Pound sterling is expected to fall sharply as the UK’s fourth quarter GDP dropped by 0.3%
The pound sterling (GBP) fell in Thursday’s early European session. As the UK economy entered a technical recession. The preliminary Gross Domestic Product (GDP) estimates from the UK Office for National Statistics (ONS) suggest. That the economy contracted by 0.3% in Q4. This signifies that the UK economy has contracted for the second consecutive quarter. Which is the definition of a technical recession.
Due to lower inflation, slower wage growth, and a bleak economic outlook, the Bank of England may consider significant rate cuts.
Data could It also raises the prospect of early rate cuts by the Bank of England (BoE). Which may be eager to implement growth boosting policies.

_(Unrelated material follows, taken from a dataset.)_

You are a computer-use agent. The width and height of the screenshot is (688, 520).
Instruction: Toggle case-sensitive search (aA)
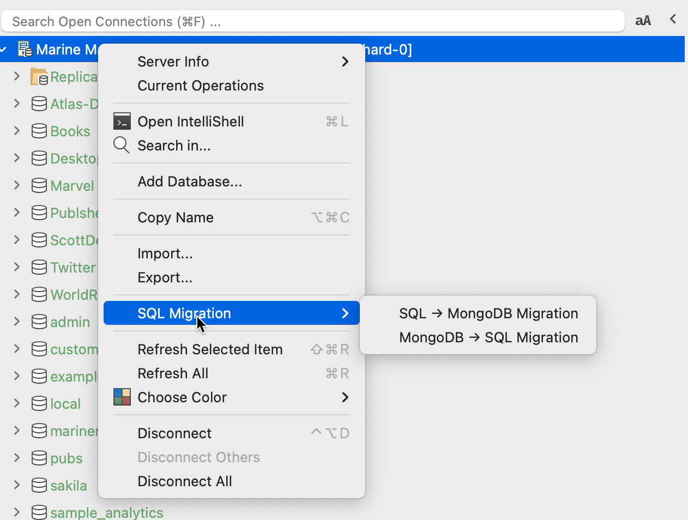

The broader attractiveness of the Pound Sterling has decreased as most economic indicators, aside from the economic contraction, lead to dramatic rate reduction by the BoE to avoid further decline. When predictions of the BoE turning dovish rise, the pound sterling tends to suffer from foreign outflow.
Consumer price inflation remained constant in January, but investors expected it to accelerate more. Also, BoE Governor Andrew Bailey believes price pressures will be brought under control by Spring.
While wage growth and service inflation remain tilted to the upside and so unlikely to bring inflation down to the 2% objective, the mild drop Wage growth momentum is readily obvious.
The US dollar is correcting as investors comprehend the Fed’s aggressive rhetoric.
Meanwhile, the US dollar has experienced some backfilling following a big surge sparked by cooling expectations of early Fed rate reduction. Investors now expect the Fed to keep interest rates unchanged in the range of 5.25%-5.50% until the June monetary policy meeting.
Daily Market Movers: Pound Sterling Drops from Day’s High.
Pound Sterling faces a strong sell-off as the UK The ONS stated that the GDP decreased by 0.3% in the last quarter of 2023. Investors expected a 0.1% slowdown in growth.
The UK GDP decreased in the third quarter of 2023, indicating that the country is in a technical recession.
This has increased expectations of early rate reduction by The Bank of England, since the economy urgently requires the stimulus generated by lower borrowing costs.
This week, a sharp slowdown in wage growth and consistent annual inflation numbers fueled predictions of an early unwinding of the Bank of England’s restrictive monetary stance.
Meanwhile, the inflation outlook softened on Wednesday when BoE Governor Andrew Bailey stated that inflation will fall to the target by spring.
Andrew Bailey cautioned that wage growth and service inflation remain too high to be compatible with the central bank’s 2% target.
Bailey stated that policymakers will support rate decreases only after seeing evidence that wage growth is slowing.
In December, manufacturing production increased by 0.8% month on month, as expected by investors. A lethargic performance. On an annual basis, economic statistics expanded at a faster rate of 2.3%, exceeding predictions of 0.6% and the previous figure of 1.9%.
Monthly Industrial Production increased by 0.6%, compared to 0.5% growth in November. Investors predicted a 0.1% drop. Surprisingly, yearly industrial statistics grew by 0.6%, despite investor expectations of a 0.1% drop.
US Dollar Index (DXY) has gradually retreated from a three-month high of 105.00.
On the US front, the US Dollar Index (DXY) has gradually retreated from a three month high of 105.00. As investors recognize that the Federal Reserve would not decrease interest rates sooner.
The broader appeal of the US Dollar is positive. As investors now expect only three rate cuts this year, as guided by the Fed, following stubborn inflation data.
Moving forward, January’s Monthly Retail Sales data will guide the US Dollar. Which will be released at 13:30 GMT. According to projections. The economy contracted by 0.1% in February, following a 0.6% increase in January.